REVIEW: No Heroes Here

There is a castle to defend, and those cannons ain’t gonna man themselves. Bring your friends to help!

Steam: Released
Type: Multi-player
Genre: Cooperative, platformer
Developer: Mad Mimic
Publisher: Mad Mimic, Chorus Worldwide
Release date: 3 Oct, 2017

Recipe for cooperation

While it seems just a few years ago 4-player versus games were non-existent on PC, these days they are dime-a-dozen. What are much rarer are purely cooperative games, and we have recently seen Lovers in a Dangerous Spacetime and the masterpiece Overcooked shed new light on co-op gaming. Lovers in a Dangerous Spacetime is about manning different functions of a spaceship, while Overcooked asks the players to prepare meals by combining and cooking ingredients. No Heroes Here is exactly in between those games, with cannonballs to prepare according to a recipe and different cannons to manually activate by the players.

Gameplay Video

No Heroes in a Dangerous Castle

There are different waves of enemy soldiers to fend off, with archers and footmen taking different assault positions. To dispose of them, the cannons are positioned each according to a specific angle: for instance, the top right cannon will shoot at the first tile from the door (footmen) while the top left cannon has an angle to reach the second tile from the door (archers). Thus, the angles cannot be changed by the players who instead have to load and shoot the right cannon for the right job. To spice things up, new enemies appear to complicate matters, such as the knights and trolls who require several shots to take them down.

Preparing a cannon requires as much work as preparing a hamburger in Overcooked. Grab minerals and cook it in the furnace to make an Ingot, then polish it at the workstation to obtain a cannonball and insert it in a cannon. Just the cannonball alone won’t go far, so you will also need to harvest charcoal and refine it into gunpowder at the workstation. Lo and behold, you now have a cannon ready to shoot. Alternatively, you can harvest honey to make a sticky paste that will slow enemies down. If a whole army is stuck in position, finish them off with a high-value shot.
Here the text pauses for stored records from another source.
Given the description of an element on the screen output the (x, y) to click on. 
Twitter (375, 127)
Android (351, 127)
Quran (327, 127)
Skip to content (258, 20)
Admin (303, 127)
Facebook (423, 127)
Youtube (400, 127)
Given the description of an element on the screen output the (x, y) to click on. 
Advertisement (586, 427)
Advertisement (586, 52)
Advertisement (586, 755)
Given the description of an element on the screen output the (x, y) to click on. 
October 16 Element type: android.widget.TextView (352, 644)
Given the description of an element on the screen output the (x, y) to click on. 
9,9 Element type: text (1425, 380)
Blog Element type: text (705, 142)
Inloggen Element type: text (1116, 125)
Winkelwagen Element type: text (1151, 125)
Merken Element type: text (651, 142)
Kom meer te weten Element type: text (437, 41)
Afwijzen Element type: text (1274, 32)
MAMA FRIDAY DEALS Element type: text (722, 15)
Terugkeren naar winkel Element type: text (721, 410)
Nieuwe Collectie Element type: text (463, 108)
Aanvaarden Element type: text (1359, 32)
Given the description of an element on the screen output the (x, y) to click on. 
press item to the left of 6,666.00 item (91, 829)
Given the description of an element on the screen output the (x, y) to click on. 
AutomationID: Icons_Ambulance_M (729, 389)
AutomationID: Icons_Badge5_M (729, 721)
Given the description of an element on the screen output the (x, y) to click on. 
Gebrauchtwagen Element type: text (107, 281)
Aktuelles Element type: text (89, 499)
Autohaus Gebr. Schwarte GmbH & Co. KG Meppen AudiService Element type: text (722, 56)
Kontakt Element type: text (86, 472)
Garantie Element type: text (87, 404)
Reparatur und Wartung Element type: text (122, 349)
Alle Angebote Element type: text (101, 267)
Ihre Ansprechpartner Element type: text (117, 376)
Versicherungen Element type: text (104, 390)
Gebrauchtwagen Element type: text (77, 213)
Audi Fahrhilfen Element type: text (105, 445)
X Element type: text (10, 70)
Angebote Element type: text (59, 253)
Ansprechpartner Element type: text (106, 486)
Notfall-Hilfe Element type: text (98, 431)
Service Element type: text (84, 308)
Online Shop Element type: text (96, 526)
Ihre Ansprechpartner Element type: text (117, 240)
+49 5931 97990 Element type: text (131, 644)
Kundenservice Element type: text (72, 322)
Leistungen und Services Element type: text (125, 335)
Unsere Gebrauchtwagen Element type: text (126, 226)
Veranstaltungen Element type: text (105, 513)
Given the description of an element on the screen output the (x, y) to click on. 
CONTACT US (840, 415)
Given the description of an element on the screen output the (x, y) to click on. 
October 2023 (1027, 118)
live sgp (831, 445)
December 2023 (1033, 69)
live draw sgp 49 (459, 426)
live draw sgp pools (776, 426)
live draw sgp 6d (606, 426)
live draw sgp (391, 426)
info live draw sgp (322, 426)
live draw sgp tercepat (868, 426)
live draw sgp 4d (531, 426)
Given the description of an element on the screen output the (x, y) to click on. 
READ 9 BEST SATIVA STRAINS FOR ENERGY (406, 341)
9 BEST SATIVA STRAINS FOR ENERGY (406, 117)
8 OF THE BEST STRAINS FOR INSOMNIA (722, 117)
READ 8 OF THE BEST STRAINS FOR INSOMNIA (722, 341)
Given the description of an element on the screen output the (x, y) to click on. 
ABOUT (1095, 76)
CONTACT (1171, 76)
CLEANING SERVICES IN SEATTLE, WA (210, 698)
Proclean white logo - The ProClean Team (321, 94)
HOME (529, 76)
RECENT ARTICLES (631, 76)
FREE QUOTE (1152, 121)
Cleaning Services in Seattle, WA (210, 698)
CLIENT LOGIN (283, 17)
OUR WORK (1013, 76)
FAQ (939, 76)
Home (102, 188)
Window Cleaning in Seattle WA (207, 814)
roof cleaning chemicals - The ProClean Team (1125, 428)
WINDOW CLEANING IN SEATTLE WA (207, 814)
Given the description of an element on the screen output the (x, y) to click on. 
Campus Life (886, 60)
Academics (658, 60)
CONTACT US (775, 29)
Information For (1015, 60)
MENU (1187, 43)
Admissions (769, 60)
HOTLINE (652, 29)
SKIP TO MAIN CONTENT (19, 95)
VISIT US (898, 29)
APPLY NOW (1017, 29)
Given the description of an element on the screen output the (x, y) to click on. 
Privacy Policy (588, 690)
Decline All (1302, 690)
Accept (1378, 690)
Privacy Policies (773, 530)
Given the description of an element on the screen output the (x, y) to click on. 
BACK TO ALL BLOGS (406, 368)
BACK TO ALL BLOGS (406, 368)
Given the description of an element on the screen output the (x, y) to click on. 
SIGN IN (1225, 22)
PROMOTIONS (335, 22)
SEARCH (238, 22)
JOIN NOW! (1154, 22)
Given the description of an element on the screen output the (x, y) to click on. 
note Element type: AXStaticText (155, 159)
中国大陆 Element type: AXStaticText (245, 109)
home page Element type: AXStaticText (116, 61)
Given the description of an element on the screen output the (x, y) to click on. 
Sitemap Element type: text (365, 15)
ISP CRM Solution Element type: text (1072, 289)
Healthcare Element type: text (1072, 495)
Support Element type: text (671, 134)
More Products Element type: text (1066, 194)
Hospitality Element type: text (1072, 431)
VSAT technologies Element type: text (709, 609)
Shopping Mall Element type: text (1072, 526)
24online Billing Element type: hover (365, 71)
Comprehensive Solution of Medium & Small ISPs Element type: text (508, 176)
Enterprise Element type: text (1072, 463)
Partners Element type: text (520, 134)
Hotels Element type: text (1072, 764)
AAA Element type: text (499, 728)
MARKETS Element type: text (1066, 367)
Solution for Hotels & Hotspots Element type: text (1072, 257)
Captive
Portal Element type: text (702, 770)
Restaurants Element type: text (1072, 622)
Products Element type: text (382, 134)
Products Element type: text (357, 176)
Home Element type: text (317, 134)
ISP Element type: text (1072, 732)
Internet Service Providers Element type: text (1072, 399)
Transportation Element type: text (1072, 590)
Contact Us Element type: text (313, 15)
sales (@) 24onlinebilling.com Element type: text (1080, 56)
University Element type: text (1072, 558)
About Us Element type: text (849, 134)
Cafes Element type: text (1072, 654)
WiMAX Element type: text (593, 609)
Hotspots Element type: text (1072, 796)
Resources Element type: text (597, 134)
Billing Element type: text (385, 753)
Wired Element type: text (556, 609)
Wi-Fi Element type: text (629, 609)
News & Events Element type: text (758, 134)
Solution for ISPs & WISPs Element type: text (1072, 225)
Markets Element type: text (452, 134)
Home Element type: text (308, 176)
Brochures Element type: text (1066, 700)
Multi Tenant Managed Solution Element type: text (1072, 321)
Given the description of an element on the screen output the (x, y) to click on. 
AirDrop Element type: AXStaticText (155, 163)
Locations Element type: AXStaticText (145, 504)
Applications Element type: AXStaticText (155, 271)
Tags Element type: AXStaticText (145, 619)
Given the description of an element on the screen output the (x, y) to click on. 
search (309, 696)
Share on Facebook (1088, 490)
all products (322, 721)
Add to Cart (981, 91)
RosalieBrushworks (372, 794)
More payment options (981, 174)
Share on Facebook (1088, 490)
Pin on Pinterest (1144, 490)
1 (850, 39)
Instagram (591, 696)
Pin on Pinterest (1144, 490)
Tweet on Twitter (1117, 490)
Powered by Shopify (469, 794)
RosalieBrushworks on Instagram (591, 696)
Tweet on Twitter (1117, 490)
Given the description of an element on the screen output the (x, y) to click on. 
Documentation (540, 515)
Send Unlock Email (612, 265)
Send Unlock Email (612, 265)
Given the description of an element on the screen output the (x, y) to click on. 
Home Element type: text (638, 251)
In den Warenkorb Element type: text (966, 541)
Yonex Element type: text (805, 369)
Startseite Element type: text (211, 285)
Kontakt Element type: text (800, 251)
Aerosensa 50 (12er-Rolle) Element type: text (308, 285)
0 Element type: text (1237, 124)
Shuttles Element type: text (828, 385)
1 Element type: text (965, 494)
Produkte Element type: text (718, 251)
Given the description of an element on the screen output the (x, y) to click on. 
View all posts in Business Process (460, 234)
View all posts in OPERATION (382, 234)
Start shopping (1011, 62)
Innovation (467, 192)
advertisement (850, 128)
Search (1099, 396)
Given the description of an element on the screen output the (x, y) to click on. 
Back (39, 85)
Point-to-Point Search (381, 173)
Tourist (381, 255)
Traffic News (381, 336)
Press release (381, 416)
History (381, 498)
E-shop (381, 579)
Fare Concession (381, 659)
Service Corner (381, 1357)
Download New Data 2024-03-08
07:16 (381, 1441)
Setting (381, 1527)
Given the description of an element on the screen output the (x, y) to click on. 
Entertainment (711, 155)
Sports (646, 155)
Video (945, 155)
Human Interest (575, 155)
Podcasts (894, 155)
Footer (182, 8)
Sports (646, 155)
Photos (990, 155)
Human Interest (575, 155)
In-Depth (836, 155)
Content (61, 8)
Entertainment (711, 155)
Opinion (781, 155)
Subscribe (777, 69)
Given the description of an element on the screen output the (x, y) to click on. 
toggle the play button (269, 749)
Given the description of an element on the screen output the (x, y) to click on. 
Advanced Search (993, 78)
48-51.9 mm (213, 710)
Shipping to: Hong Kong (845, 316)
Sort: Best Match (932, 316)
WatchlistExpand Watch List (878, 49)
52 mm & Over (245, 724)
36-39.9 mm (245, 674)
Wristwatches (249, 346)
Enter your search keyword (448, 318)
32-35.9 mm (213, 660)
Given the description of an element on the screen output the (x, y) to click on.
Well, that’s a best-case scenario because in reality doing all of this under constant pressure does not leave much time for tactics. The tension and difficulty of this game can be quite brutal, especially in some levels off the main path. There is one castle featuring flying furnaces that can only be used mid-jump, and a wall lined with cannons but no platforms. How do you use the cannons? By free-falling the tower and refilling/shooting mid-flight! The layout of the levels changes every time to spice things up, introducing conveyor belts or tricky platforms.

Under Pressure

To discuss the co-op portion of the game, I will first have a look back at Overcooked. When tackling a new kitchen, my friends and I used to decide on a plan, an organization, and then set it into motion. Each player knew their task, slightly adjusted each time we tried the level so that we could optimise the cooking and delivery. We were constantly in communication about what we needed, or if someone needed to tend to a new dirty dish to clean. Lovers in a Dangerous Spacetime was much less interesting in terms of communication and organization. It was about pointing where danger was coming from and announcing who was going to use which station. Going back to No Heroes Here, we rarely achieved any level of meaningful communication. At best we vaguely organized ourselves at the start of a mission, but then the number of micro-actions and their pacing was way too fast for us to appreciate the big picture or to stick to one job. We vaguely had one area and did our best to accomplish the many tasks while constantly feeling overwhelmed and busy in a frenzy. There are always things to be done here and there and we always felt off schedule, it is absolutely not a well-oiled machine. The point I am trying to convey is that due to the difficulty of the game and the short micro-tasks to constantly accomplish here and there, everyone was too deep in their own bubble to communicate with the others much. This did not feel as rewarding or as socially fulfilling as Overcooked.

And yet, we still enjoyed our time with No Heroes Here. I suppose it has to do with our competitive mindsets set on overcoming the challenge and I guess it also helps that the world is cute and we liked being there together. Oh, I should also mention that we played online, because the game supports online as well as offline coop. There are many (many) levels to complete, thus the game has some good longevity even though it gradually feels repetitive. There are only so many castle layouts that you can stomach in a single session of the game! On a final note, the game can be played in single-player but don’t even think about it.

I’ve already mentioned it, but the enemies are super cute. I was very tempted to invite them in when I was not regretting the possibility to put my character in a cannonball and hurl myself through the level to switch from baking to dicing.

Verdict

No Heroes Here is one of the few purely 4-player cooperative games, and while it did not particularly enchant me due to its demanding pace and repetitive nature, I would still count it as a decent game for a group of friends enjoying tough challenges and looking for a game with a long commitment. I cannot exactly recommend it while the brilliant Overcooked does the same thing but better, yet I would not dismiss it either because there is nothing fundamentally wrong with it.